* _Exercise goal_
All of the entries are to be returned word for word.

* _Extracted data_
————

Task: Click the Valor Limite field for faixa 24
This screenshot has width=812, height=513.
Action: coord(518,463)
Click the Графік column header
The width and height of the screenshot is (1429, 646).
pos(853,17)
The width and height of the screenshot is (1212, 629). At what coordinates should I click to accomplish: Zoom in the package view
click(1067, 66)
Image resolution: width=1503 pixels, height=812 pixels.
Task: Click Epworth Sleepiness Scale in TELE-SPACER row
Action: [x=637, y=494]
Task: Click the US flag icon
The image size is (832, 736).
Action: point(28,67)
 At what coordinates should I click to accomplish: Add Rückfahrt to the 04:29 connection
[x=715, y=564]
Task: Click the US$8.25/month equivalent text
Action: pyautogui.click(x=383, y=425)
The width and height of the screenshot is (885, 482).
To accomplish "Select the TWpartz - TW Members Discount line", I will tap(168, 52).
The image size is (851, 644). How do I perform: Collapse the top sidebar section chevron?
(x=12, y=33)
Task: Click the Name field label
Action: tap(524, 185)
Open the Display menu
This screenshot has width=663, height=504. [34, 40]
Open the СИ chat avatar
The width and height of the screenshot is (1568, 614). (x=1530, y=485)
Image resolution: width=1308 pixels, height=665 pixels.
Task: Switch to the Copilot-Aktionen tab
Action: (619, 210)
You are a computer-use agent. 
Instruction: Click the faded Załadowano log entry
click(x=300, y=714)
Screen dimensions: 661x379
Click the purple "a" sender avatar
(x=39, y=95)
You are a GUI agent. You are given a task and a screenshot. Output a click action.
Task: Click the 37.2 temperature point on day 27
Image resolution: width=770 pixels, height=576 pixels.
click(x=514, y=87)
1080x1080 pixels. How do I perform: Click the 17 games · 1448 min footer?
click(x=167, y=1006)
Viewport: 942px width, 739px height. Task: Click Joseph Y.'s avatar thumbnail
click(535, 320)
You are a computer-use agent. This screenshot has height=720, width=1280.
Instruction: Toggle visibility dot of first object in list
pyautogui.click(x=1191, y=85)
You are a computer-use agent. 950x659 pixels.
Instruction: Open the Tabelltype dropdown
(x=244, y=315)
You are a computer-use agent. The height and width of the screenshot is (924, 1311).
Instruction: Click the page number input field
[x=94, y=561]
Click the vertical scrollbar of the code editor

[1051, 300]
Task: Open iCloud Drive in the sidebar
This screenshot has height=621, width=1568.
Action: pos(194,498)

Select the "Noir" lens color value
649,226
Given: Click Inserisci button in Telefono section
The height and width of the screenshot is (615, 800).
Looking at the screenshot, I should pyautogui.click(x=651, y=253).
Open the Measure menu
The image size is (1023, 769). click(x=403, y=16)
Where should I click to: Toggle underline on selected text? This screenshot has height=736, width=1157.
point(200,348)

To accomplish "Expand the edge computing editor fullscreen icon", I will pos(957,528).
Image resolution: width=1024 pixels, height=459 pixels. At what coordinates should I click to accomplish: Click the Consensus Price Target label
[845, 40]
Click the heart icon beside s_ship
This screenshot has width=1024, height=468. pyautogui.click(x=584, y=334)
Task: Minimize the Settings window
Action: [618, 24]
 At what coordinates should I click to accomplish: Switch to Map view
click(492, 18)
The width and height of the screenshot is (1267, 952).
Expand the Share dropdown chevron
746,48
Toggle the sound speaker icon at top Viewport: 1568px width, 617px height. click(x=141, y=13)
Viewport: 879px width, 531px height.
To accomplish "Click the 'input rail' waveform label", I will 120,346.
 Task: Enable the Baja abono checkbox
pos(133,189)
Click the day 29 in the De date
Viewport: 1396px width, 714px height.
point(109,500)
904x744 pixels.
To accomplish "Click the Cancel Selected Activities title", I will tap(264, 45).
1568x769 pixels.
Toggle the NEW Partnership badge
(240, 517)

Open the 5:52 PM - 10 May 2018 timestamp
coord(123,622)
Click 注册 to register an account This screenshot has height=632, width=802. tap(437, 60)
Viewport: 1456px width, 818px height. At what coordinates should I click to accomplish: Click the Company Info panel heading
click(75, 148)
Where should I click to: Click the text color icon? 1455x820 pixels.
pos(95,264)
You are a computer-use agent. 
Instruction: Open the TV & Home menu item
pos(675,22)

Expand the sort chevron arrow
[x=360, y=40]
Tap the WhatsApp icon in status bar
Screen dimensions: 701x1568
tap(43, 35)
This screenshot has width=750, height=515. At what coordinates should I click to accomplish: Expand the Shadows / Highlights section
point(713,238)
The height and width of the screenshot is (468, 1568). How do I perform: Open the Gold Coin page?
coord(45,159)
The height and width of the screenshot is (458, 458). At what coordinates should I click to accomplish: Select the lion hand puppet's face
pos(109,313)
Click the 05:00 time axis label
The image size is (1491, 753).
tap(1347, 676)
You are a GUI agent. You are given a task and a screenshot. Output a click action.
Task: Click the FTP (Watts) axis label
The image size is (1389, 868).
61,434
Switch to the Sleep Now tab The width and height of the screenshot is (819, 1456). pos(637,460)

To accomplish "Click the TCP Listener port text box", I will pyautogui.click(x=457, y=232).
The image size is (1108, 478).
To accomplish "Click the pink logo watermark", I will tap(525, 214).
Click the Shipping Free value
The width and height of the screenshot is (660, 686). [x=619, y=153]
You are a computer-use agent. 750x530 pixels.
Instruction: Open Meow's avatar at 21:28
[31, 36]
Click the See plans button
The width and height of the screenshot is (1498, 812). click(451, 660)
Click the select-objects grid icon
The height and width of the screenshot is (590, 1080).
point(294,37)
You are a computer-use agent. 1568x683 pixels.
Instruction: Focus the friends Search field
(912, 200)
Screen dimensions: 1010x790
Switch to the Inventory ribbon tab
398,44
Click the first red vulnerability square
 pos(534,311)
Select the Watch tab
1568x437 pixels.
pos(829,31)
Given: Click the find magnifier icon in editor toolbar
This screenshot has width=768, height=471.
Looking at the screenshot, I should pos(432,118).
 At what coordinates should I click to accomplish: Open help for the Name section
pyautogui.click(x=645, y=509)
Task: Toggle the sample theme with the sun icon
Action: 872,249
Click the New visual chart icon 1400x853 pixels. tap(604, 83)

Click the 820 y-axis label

————

* _Exercise response_
Task: Click the Valor Limite field for faixa 24
This screenshot has width=812, height=513.
Action: coord(518,463)
Click the Графік column header
The width and height of the screenshot is (1429, 646).
pos(853,17)
The width and height of the screenshot is (1212, 629). At what coordinates should I click to accomplish: Zoom in the package view
click(1067, 66)
Image resolution: width=1503 pixels, height=812 pixels.
Task: Click Epworth Sleepiness Scale in TELE-SPACER row
Action: [x=637, y=494]
Task: Click the US flag icon
The image size is (832, 736).
Action: point(28,67)
 At what coordinates should I click to accomplish: Add Rückfahrt to the 04:29 connection
[x=715, y=564]
Task: Click the US$8.25/month equivalent text
Action: pyautogui.click(x=383, y=425)
The width and height of the screenshot is (885, 482).
To accomplish "Select the TWpartz - TW Members Discount line", I will tap(168, 52).
The image size is (851, 644). How do I perform: Collapse the top sidebar section chevron?
(x=12, y=33)
Task: Click the Name field label
Action: tap(524, 185)
Open the Display menu
This screenshot has width=663, height=504. [34, 40]
Open the СИ chat avatar
The width and height of the screenshot is (1568, 614). (x=1530, y=485)
Image resolution: width=1308 pixels, height=665 pixels.
Task: Switch to the Copilot-Aktionen tab
Action: (619, 210)
You are a computer-use agent. 
Instruction: Click the faded Załadowano log entry
click(x=300, y=714)
Screen dimensions: 661x379
Click the purple "a" sender avatar
(x=39, y=95)
You are a GUI agent. You are given a task and a screenshot. Output a click action.
Task: Click the 37.2 temperature point on day 27
Image resolution: width=770 pixels, height=576 pixels.
click(x=514, y=87)
1080x1080 pixels. How do I perform: Click the 17 games · 1448 min footer?
click(x=167, y=1006)
Viewport: 942px width, 739px height. Task: Click Joseph Y.'s avatar thumbnail
click(535, 320)
You are a computer-use agent. This screenshot has height=720, width=1280.
Instruction: Toggle visibility dot of first object in list
pyautogui.click(x=1191, y=85)
You are a computer-use agent. 950x659 pixels.
Instruction: Open the Tabelltype dropdown
(x=244, y=315)
You are a computer-use agent. The height and width of the screenshot is (924, 1311).
Instruction: Click the page number input field
[x=94, y=561]
Click the vertical scrollbar of the code editor

[1051, 300]
Task: Open iCloud Drive in the sidebar
This screenshot has height=621, width=1568.
Action: pos(194,498)

Select the "Noir" lens color value
649,226
Given: Click Inserisci button in Telefono section
The height and width of the screenshot is (615, 800).
Looking at the screenshot, I should pyautogui.click(x=651, y=253).
Open the Measure menu
The image size is (1023, 769). click(x=403, y=16)
Where should I click to: Toggle underline on selected text? This screenshot has height=736, width=1157.
point(200,348)

To accomplish "Expand the edge computing editor fullscreen icon", I will pos(957,528).
Image resolution: width=1024 pixels, height=459 pixels. At what coordinates should I click to accomplish: Click the Consensus Price Target label
[845, 40]
Click the heart icon beside s_ship
This screenshot has width=1024, height=468. pyautogui.click(x=584, y=334)
Task: Minimize the Settings window
Action: [618, 24]
 At what coordinates should I click to accomplish: Switch to Map view
click(492, 18)
The width and height of the screenshot is (1267, 952).
Expand the Share dropdown chevron
746,48
Toggle the sound speaker icon at top Viewport: 1568px width, 617px height. click(x=141, y=13)
Viewport: 879px width, 531px height.
To accomplish "Click the 'input rail' waveform label", I will 120,346.
 Task: Enable the Baja abono checkbox
pos(133,189)
Click the day 29 in the De date
Viewport: 1396px width, 714px height.
point(109,500)
904x744 pixels.
To accomplish "Click the Cancel Selected Activities title", I will tap(264, 45).
1568x769 pixels.
Toggle the NEW Partnership badge
(240, 517)

Open the 5:52 PM - 10 May 2018 timestamp
coord(123,622)
Click 注册 to register an account This screenshot has height=632, width=802. tap(437, 60)
Viewport: 1456px width, 818px height. At what coordinates should I click to accomplish: Click the Company Info panel heading
click(75, 148)
Where should I click to: Click the text color icon? 1455x820 pixels.
pos(95,264)
You are a computer-use agent. 
Instruction: Open the TV & Home menu item
pos(675,22)

Expand the sort chevron arrow
[x=360, y=40]
Tap the WhatsApp icon in status bar
Screen dimensions: 701x1568
tap(43, 35)
This screenshot has width=750, height=515. At what coordinates should I click to accomplish: Expand the Shadows / Highlights section
point(713,238)
The height and width of the screenshot is (468, 1568). How do I perform: Open the Gold Coin page?
coord(45,159)
The height and width of the screenshot is (458, 458). At what coordinates should I click to accomplish: Select the lion hand puppet's face
pos(109,313)
Click the 05:00 time axis label
The image size is (1491, 753).
tap(1347, 676)
You are a GUI agent. You are given a task and a screenshot. Output a click action.
Task: Click the FTP (Watts) axis label
The image size is (1389, 868).
61,434
Switch to the Sleep Now tab The width and height of the screenshot is (819, 1456). pos(637,460)

To accomplish "Click the TCP Listener port text box", I will pyautogui.click(x=457, y=232).
The image size is (1108, 478).
To accomplish "Click the pink logo watermark", I will tap(525, 214).
Click the Shipping Free value
The width and height of the screenshot is (660, 686). [x=619, y=153]
You are a computer-use agent. 750x530 pixels.
Instruction: Open Meow's avatar at 21:28
[31, 36]
Click the See plans button
The width and height of the screenshot is (1498, 812). click(451, 660)
Click the select-objects grid icon
The height and width of the screenshot is (590, 1080).
point(294,37)
You are a computer-use agent. 1568x683 pixels.
Instruction: Focus the friends Search field
(912, 200)
Screen dimensions: 1010x790
Switch to the Inventory ribbon tab
398,44
Click the first red vulnerability square
 pos(534,311)
Select the Watch tab
1568x437 pixels.
pos(829,31)
Given: Click the find magnifier icon in editor toolbar
This screenshot has width=768, height=471.
Looking at the screenshot, I should pos(432,118).
 At what coordinates should I click to accomplish: Open help for the Name section
pyautogui.click(x=645, y=509)
Task: Toggle the sample theme with the sun icon
Action: 872,249
Click the New visual chart icon 1400x853 pixels. tap(604, 83)

Click the 820 y-axis label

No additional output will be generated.